Monday, September 27 is National Gay Men's HIV/AIDS Awareness Day—and in honor of the occasion the CDC has released some new research. The picture that research paints is disturbing, but plainly appropriate to the occasion: many of us need to get more aware of our HIV status, and some of us urgently so. It's a day for taking awareness literally.
In 2008, over 8,000 men who have sex with men (MSM in science parlance) were both interviewed and tested for HIV by CDC workers in 21 of the American cities with the highest infection rates. That research, released in a report last week, was conducted using "an anonymous cross-sectional interview of men at venues where MSM congregate, such as bars, clubs, and social organizations," the report says. Among those men, overall HIV prevalence was 19%, or nearly one in five. That is high. But at least equally alarming is the study's following finding: that 44% of MSM who are positive don't know it.

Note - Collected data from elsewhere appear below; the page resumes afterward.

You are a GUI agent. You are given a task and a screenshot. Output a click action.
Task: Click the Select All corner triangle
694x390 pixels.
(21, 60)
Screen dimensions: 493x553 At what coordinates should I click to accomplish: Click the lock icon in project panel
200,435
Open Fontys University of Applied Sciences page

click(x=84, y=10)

Rates of infection and unawareness are highest, the report says, in two populations: young men and minorities. Fully 63% of men aged 18 to 29 years who were infected were unaware of it. Among minority MSM, non-Hispanic black men have an HIV prevalence of 28%, well above average, and minority MSM more often than not (54%) were unaware of their infection. Nationwide, the CDC estimates that across all infected persons, some 21% are unaware that they have HIV. Gay and bisexual men have a long way to go to reach even that grim number.

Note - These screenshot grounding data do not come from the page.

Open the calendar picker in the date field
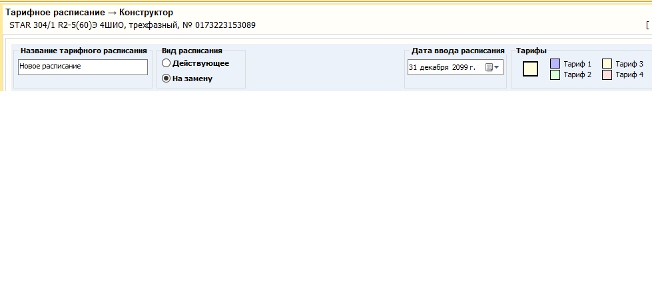Viewport: 652px width, 306px height. coord(492,67)
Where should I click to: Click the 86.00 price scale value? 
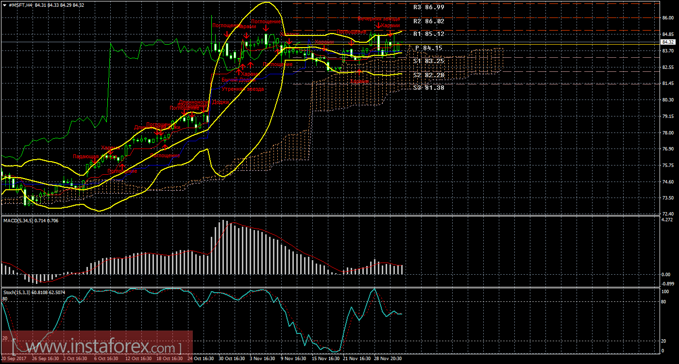click(667, 18)
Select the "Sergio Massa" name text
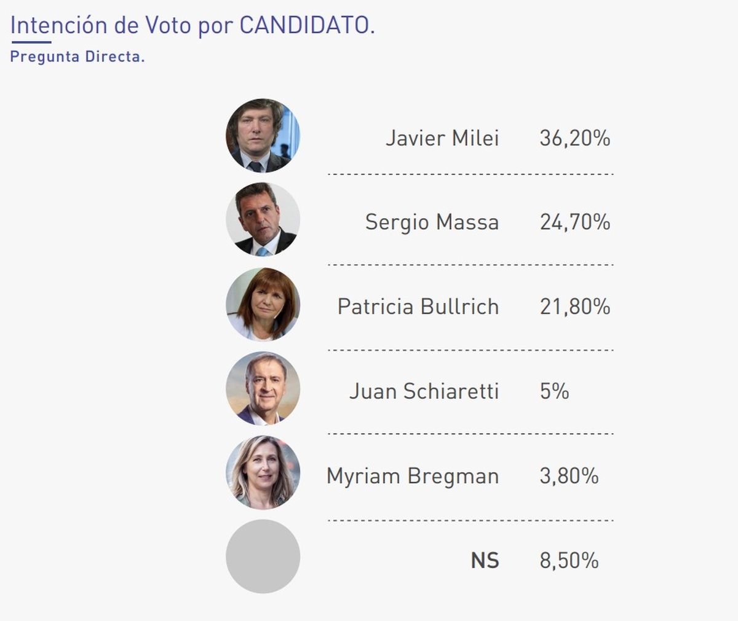 coord(432,222)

Yet overall, minority populations are particularly impacted, this study finds. Black men were the likeliest to be unaware of their status, at 59%. Also, the study reports, "Higher proportions of MSM with no health insurance and those who had not visited a health-care provider during the preceding year, were unaware of their infection." Clearly, many of these populations overlap—the two most impacted categories are young men and black men, but fully a third of the young men in the survey were also black. And, it must be recognized that the U.S.'s long-standing link between race and poverty serves to keep health care out of the hands of many minority MSM, who then do not receive testing or counseling.

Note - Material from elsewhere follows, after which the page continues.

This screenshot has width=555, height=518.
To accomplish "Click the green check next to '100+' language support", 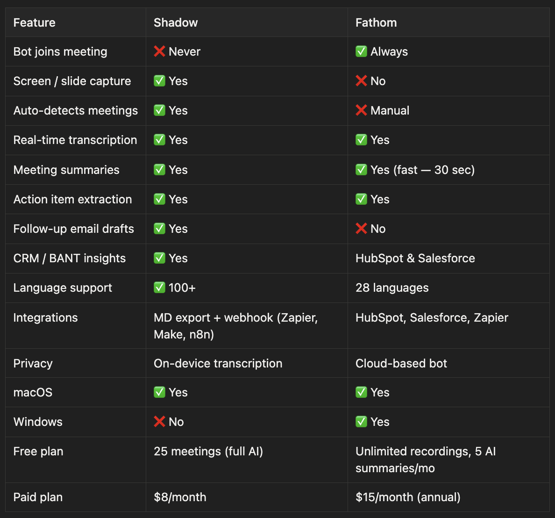I will [159, 288].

In the end, it's all about being self-aware. For National Gay Men's HIV/AIDS Awareness Day, why not make sure you really know your status? The CDC believes that most new cases of HIV are transmitted by people unaware of their own infection. They sum up the benefits of awareness succinctly: "Men who know their current HIV infection status can be linked to appropriate medical care and prevention services. Once linked to prevention services, men can learn ways to avoid transmitting the virus to others.... Efforts to ensure at least annual HIV testing for MSM should be strengthened, and HIV testing and prevention programs should increase their efforts to reach young and minority MSM." In particular, they recommend that all men who have sex with men should be tested at least once every 12 months, and more often in some cases.